With so many of us working -- all the time -- as independent contractors or running our own businesses or employees of the new dot-com sector, we can't afford to notice the wobbles in the new economy. But what happens if a wobble becomes a big dip and all of those self-employed people who look to be middle class are suddenly without employment? No unemployment insurance for them! And who will paytheir mortgages, their credit card debt? What happens then to the new economy?

Ah, but who cares? Not Al. Not Dubya. Not you. Not me. I just want to know what size my tax cut will be.

Don't worry about the kids, they'll be fine. Kids are resilient; they'll get over having rarely seen their parents over the course of their upbringing. Just make sure Grandma has a prescription drug plan.

The Seinfeld election

It shouldn't have been my job to spend the last year whining about the sad state of American politics. On the brink of the new millennium, with the whole world having changed in a heartbeat, it should have been my job to report on the vision laid out by the presidential candidates and perhaps speculate on what the founders would have made of our current situation. In a big election year, journalists should serve as continuing ed teachers, chronicling the national journey. But if we're to do that, we need more to write about than a horse race. We need candidates with convictions they're not afraid to share, politicians who can paint us a picture of the world they want to live in.

In 1996, Patrick J. Buchanan made us fulfill that role.

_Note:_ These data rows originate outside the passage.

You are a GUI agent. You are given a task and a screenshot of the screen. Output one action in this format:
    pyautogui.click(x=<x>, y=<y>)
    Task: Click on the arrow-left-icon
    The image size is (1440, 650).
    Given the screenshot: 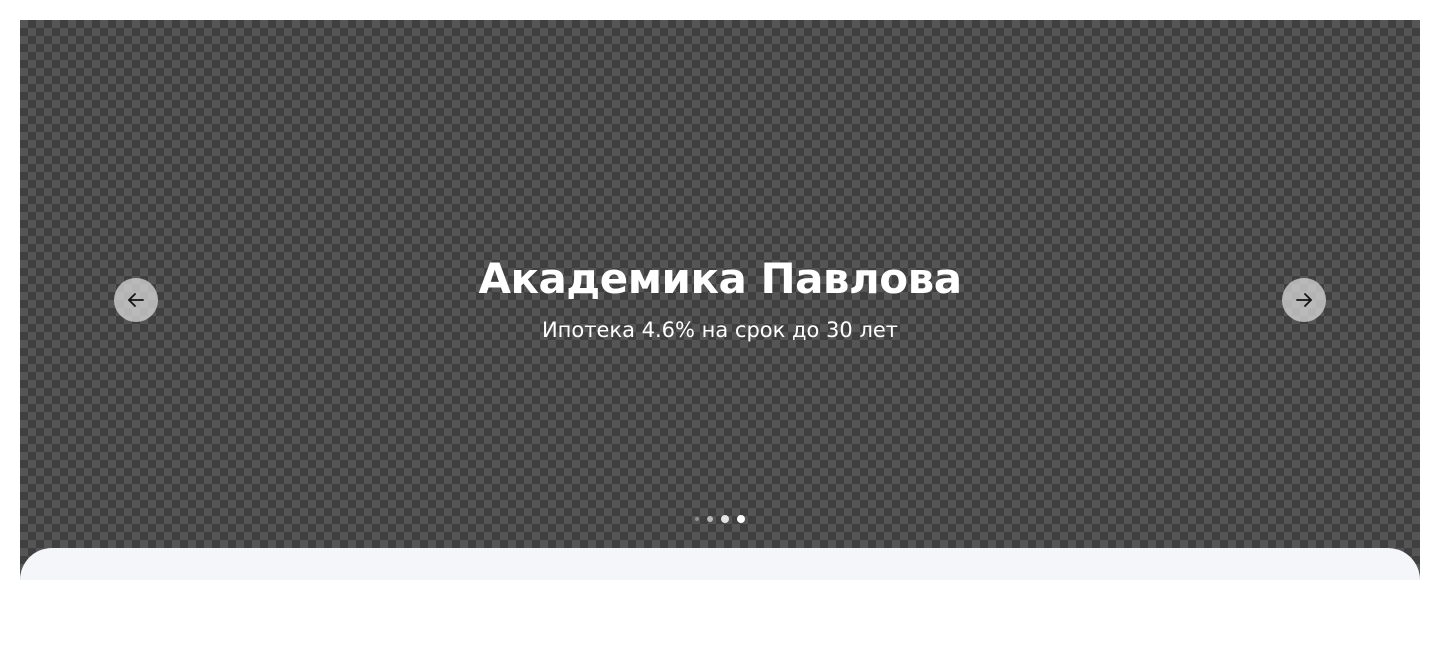 What is the action you would take?
    pyautogui.click(x=136, y=300)
    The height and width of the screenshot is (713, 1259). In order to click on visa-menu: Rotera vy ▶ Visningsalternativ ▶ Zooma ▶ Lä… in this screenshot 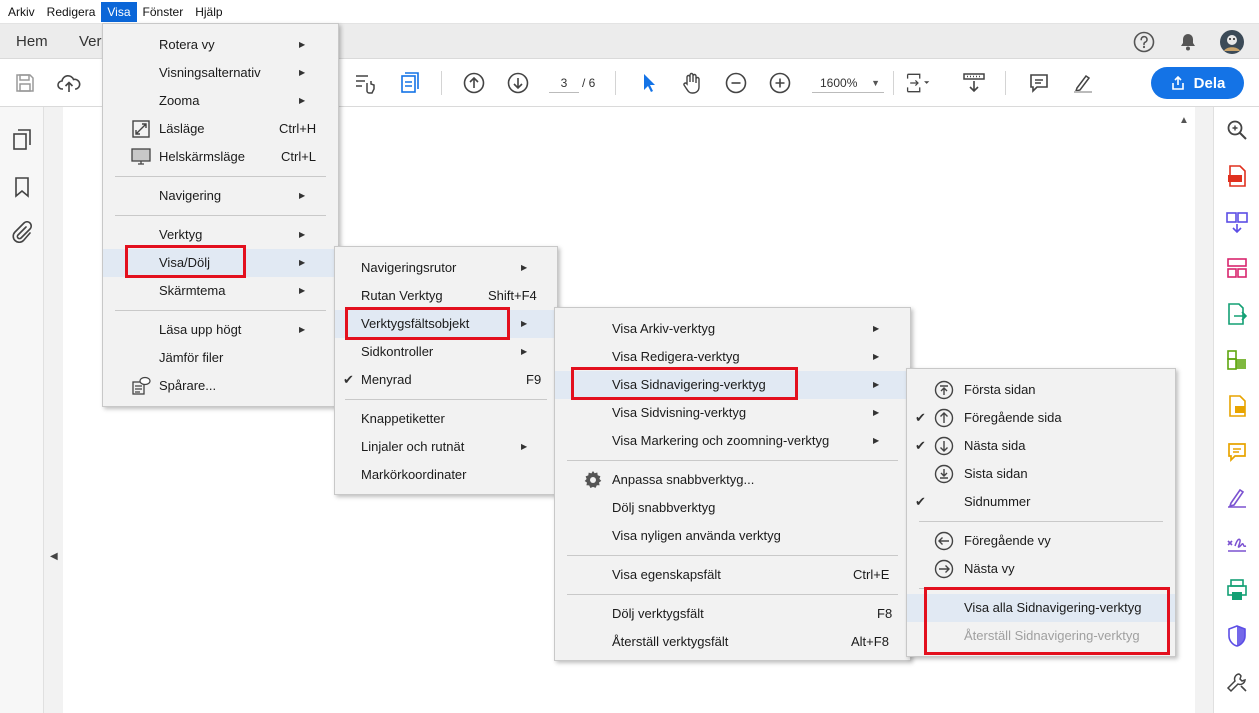, I will do `click(220, 215)`.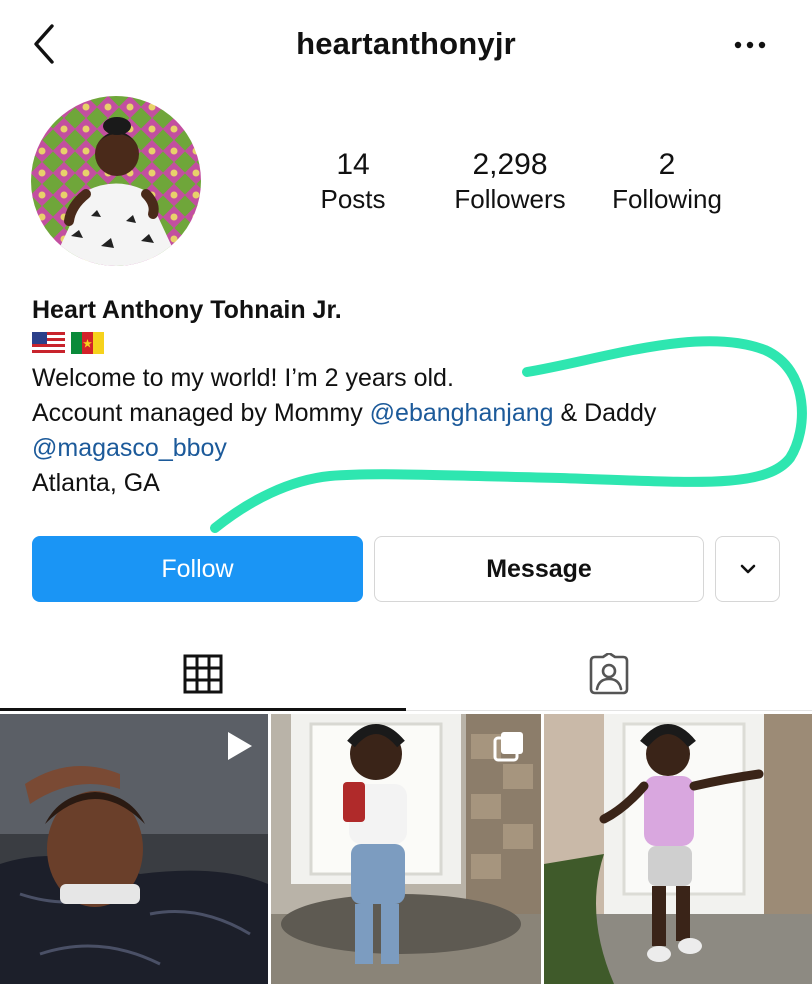  Describe the element at coordinates (605, 413) in the screenshot. I see `bio-text-mid: & Daddy` at that location.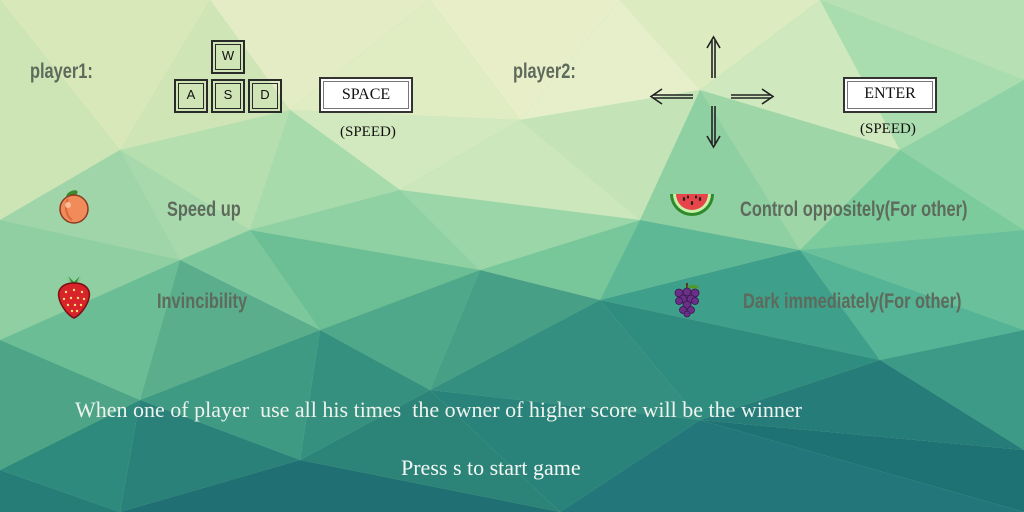 The height and width of the screenshot is (512, 1024). Describe the element at coordinates (753, 96) in the screenshot. I see `arrow-right-icon` at that location.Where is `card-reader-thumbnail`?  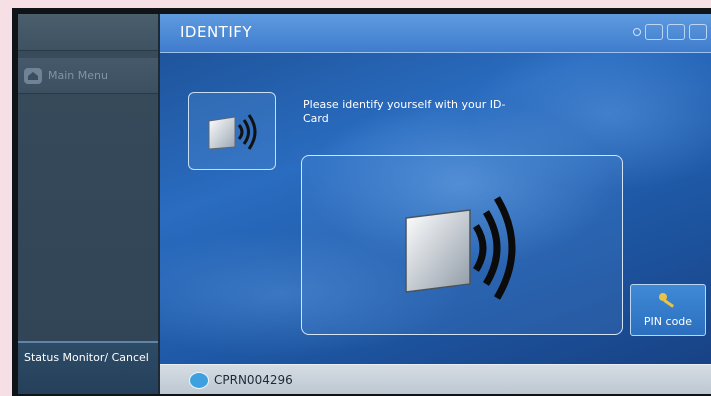 card-reader-thumbnail is located at coordinates (232, 131).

As he called the big questions, duty called us to explore them, and many voters reveled in the debate. Now in 2000, there's much more ado in the political arena about which nothing is written, while hundreds of column inches are devoted to the latest polls and the candidates' family dramas. With the Supreme Court and an amorphous economy's future in the balance, Americans see the most important presidential contest of the last 30 years as the Seinfeld election--a campaign about nothing.